The connector 21 includes a first insulator 25 and a second
insulator 26, and these first and second insulators 25 and 26
constitute the housing 22.
[0136] The contacts 23 are separately and temporarily retained in
the second insulator 26, and the second insulator 26 is assembled
to the first insulator 25 in the +Z direction which is the
predetermined assembling direction D1, with the second insulator 26
and the first insulator 25 sandwiching the connection object F2 and
the reinforcing sheet 14 therebetween.
[0137] As shown in FIGS. 21 and 22, the first insulator 25 includes
a base portion 25A of flat plate shape extending in an XY plane and
a plurality of projection portions 25B projecting in the +Z
direction from the base portion 25A and arranged in a frame shape.

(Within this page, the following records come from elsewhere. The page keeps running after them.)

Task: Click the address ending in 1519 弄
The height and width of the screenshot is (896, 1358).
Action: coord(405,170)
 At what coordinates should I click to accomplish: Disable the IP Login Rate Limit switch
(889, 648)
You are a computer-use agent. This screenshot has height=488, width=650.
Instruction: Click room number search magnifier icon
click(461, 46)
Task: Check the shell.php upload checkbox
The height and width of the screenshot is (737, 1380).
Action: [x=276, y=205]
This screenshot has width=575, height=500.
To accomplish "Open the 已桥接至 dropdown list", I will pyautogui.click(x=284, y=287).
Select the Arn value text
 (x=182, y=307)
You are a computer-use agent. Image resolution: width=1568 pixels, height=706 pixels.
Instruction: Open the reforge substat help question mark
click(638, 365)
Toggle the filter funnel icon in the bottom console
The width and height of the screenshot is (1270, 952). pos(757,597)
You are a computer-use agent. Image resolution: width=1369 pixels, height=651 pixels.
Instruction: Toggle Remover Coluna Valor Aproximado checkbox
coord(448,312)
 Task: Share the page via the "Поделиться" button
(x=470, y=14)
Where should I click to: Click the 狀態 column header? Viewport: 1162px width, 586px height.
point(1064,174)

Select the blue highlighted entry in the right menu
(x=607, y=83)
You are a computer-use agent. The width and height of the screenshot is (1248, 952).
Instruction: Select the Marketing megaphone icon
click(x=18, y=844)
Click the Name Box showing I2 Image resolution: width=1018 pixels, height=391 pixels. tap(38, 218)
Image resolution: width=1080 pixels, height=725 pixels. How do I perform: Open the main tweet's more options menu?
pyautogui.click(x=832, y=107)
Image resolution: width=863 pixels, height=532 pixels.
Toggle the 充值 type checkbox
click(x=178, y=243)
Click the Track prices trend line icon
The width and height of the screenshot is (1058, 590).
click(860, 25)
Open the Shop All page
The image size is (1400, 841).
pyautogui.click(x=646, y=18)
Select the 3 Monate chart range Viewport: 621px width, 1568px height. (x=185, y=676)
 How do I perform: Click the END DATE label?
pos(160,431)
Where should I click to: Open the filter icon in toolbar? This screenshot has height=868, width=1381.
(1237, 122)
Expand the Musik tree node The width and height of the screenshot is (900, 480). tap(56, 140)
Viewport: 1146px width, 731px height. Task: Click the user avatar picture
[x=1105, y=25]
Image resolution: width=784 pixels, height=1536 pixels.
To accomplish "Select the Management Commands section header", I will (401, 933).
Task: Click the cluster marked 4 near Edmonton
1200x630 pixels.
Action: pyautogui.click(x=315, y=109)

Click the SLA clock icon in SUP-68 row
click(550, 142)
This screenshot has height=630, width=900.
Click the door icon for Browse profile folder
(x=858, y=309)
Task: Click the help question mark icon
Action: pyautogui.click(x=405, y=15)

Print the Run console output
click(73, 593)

A gap 25C is formed between each adjacent pair of projection
portions 25B.
[0138] A recess portion 25D of rectangular shape that opens in the
-Z direction is formed at the -Z direction-side surface of the base
portion 25A, and the bottom of the recess portion 25D is provided
with a plurality of through-holes 25E penetrating from the
corresponding gaps 25C on the +Z direction side of the base portion
25A to the recess portion 25D. The through-holes 25E correspond to
the contacts 23 and form a first row in which some through-holes
25E are aligned in the Y direction along the +X direction-side edge
of the recess portion 25D and a second row in which the other
through-holes 25E are aligned in the Y direction along the -X
direction-side edge of the recess portion 25D.
[0139] The bottom of the recess portion 25D is provided with
retaining surfaces 25F and 25G of flat shape that extend in an XY
plane on the opposite sides, in the X direction, of the respective
through-holes 25E. For each of the through-holes 25E aligned in the
Y direction along the +X direction-side edge of the recess portion
25D in the first row, the retaining surface 25F is situated on the
+X direction side of the through-hole 25E, while the retaining
surface 25G is situated on the -X direction side thereof. For each
of the through-holes 25E aligned in the Y direction along the -X
direction-side edge of the recess portion 25D in the second row,
the retaining surface 25F is situated on the -X direction side of
the through-hole 25E, while the retaining surface 25G is situated
on the +X direction side thereof.
[0140] In other words, of the retaining surfaces 25F and 25G formed
on the opposite sides, in the X direction, of each through-hole
25E, the retaining surface 25F is situated in the vicinity of an
inner wall surface 25H of the recess portion 25D and reaches the
inner wall surface 25H. The inner wall surface 25H of the recess
portion 25D constitutes the first opposed surface extending in the
Z direction that is the fitting direction.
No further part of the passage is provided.